— START MATERIAL FOR THE TASK —

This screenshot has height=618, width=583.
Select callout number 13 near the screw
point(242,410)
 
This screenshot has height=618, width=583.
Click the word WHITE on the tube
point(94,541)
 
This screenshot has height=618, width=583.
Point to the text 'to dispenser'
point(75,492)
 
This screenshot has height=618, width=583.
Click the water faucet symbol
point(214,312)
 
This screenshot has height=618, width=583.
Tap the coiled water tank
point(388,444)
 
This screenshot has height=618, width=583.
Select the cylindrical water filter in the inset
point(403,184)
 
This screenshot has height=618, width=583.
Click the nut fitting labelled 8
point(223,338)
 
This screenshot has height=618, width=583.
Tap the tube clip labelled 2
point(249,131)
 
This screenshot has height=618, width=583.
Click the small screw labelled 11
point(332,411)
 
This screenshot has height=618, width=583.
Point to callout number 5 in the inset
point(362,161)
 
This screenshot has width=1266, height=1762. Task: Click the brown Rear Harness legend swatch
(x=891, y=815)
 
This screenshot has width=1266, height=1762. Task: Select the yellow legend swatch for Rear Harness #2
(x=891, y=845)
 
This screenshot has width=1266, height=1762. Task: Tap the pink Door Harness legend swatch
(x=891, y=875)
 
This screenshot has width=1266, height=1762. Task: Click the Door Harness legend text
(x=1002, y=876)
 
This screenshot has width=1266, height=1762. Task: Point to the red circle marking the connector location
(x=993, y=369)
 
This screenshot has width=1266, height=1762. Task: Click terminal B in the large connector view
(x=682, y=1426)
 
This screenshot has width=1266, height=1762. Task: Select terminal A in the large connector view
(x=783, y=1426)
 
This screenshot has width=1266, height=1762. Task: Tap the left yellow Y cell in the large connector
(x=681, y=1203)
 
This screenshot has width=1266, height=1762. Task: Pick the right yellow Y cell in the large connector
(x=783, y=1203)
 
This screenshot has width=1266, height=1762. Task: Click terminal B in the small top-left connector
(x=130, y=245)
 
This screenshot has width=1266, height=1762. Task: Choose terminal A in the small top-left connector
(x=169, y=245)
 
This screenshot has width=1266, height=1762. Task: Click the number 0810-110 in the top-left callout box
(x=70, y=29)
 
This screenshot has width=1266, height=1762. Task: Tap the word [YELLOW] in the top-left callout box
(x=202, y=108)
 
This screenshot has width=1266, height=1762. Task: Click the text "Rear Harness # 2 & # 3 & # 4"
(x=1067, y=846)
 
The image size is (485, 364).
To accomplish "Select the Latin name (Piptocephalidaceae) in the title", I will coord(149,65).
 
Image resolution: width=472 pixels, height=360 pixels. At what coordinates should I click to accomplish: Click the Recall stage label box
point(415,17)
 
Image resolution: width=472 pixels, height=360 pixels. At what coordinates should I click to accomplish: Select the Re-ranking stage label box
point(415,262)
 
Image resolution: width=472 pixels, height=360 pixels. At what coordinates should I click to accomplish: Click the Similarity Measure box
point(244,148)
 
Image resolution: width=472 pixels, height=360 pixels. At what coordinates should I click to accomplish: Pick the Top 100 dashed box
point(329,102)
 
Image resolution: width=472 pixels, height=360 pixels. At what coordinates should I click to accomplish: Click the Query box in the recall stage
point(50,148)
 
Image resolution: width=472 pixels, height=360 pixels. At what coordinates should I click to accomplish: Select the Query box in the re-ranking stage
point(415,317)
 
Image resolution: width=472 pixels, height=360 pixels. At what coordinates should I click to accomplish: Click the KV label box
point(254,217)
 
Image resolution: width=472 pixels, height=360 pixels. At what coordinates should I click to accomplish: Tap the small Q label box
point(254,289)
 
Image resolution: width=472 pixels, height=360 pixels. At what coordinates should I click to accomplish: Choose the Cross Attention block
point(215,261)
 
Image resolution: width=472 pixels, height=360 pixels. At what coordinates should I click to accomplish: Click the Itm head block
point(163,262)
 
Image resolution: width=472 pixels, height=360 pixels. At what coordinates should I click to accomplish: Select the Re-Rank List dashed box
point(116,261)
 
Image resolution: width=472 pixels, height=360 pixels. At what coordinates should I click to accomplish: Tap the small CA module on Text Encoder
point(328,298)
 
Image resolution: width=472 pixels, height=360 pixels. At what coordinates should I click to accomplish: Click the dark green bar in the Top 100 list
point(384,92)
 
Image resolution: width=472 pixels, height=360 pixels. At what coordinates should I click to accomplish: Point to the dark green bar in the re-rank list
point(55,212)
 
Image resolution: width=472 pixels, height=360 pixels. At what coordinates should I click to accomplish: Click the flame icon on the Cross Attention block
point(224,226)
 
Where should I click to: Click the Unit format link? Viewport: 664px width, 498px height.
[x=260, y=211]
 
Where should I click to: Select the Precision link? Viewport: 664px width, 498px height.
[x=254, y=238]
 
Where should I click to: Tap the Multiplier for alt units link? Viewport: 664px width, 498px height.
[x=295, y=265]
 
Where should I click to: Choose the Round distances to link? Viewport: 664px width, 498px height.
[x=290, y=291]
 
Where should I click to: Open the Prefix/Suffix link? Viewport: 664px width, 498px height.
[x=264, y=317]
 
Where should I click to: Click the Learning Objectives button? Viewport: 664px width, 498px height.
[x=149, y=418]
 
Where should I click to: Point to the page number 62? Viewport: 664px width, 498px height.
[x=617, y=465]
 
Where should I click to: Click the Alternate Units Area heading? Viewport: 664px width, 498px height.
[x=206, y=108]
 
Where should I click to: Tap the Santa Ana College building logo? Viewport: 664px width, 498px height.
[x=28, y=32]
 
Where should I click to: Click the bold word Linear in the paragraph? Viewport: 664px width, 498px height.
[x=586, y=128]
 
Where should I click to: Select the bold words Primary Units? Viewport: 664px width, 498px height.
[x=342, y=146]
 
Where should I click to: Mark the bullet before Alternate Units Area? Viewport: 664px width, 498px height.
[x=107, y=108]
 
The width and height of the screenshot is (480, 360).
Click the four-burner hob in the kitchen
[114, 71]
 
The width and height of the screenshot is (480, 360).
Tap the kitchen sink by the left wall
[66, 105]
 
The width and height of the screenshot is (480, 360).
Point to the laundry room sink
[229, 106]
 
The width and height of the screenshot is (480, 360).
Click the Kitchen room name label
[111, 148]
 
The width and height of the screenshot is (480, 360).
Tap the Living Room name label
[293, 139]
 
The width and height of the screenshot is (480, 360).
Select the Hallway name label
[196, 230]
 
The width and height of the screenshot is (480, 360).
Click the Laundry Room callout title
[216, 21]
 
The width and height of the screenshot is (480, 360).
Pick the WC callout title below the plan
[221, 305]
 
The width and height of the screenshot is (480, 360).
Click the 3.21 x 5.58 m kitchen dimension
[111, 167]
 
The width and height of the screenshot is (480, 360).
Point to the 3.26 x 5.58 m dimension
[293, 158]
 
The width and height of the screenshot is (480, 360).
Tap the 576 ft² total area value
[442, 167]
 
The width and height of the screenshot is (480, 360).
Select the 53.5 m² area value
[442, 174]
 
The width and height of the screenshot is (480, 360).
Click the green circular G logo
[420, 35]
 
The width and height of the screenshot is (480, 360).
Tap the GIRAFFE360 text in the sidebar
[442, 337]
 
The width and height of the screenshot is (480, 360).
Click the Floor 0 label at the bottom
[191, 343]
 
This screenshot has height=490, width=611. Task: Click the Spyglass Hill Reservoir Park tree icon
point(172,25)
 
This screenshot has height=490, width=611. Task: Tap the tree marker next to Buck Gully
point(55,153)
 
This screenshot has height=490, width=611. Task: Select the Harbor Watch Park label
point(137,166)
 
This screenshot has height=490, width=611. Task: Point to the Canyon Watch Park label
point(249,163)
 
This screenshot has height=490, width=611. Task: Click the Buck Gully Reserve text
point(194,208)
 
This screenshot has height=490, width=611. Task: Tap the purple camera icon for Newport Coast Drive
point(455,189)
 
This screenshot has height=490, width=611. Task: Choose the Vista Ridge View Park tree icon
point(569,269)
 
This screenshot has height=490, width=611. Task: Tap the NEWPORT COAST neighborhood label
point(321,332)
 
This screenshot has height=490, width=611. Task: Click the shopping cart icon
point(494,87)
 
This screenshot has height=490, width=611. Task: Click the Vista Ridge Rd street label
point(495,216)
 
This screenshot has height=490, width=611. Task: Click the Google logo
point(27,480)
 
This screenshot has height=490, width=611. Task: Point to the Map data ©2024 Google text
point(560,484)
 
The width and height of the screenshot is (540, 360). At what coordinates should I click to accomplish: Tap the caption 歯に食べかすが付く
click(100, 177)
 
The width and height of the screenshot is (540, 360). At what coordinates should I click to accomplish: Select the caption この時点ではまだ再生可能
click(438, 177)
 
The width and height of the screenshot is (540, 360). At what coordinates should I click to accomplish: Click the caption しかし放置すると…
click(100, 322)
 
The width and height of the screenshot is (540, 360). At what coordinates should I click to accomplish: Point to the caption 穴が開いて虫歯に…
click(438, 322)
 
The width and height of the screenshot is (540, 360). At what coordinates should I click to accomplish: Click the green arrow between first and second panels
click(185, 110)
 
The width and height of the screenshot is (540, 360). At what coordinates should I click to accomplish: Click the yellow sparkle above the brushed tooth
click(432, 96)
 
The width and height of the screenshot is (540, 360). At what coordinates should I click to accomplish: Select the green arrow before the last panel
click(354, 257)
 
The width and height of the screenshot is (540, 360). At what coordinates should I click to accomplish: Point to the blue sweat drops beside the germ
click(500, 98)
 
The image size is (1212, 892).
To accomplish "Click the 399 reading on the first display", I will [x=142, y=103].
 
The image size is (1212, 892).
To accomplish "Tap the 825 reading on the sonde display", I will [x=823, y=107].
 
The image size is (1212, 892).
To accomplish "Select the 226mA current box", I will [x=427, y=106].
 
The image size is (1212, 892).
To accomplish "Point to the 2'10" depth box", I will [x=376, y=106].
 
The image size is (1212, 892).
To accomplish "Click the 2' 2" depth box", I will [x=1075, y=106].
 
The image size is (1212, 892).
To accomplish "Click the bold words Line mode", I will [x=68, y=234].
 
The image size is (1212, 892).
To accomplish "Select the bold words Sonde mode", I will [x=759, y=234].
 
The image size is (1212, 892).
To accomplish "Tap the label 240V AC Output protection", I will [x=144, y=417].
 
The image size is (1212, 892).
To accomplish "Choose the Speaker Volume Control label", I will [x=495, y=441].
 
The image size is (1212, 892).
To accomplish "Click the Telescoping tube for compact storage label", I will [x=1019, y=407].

— END MATERIAL FOR THE TASK —

- [SET TASK]: Render the entries from their first line through the line that contains "point(75,492)" as a numbered list, leaving out blank lines.

- [RESPONSE TO THE EXERCISE]:
1. This screenshot has height=618, width=583.
2. Select callout number 13 near the screw
3. point(242,410)
4. This screenshot has height=618, width=583.
5. Click the word WHITE on the tube
6. point(94,541)
7. This screenshot has height=618, width=583.
8. Point to the text 'to dispenser'
9. point(75,492)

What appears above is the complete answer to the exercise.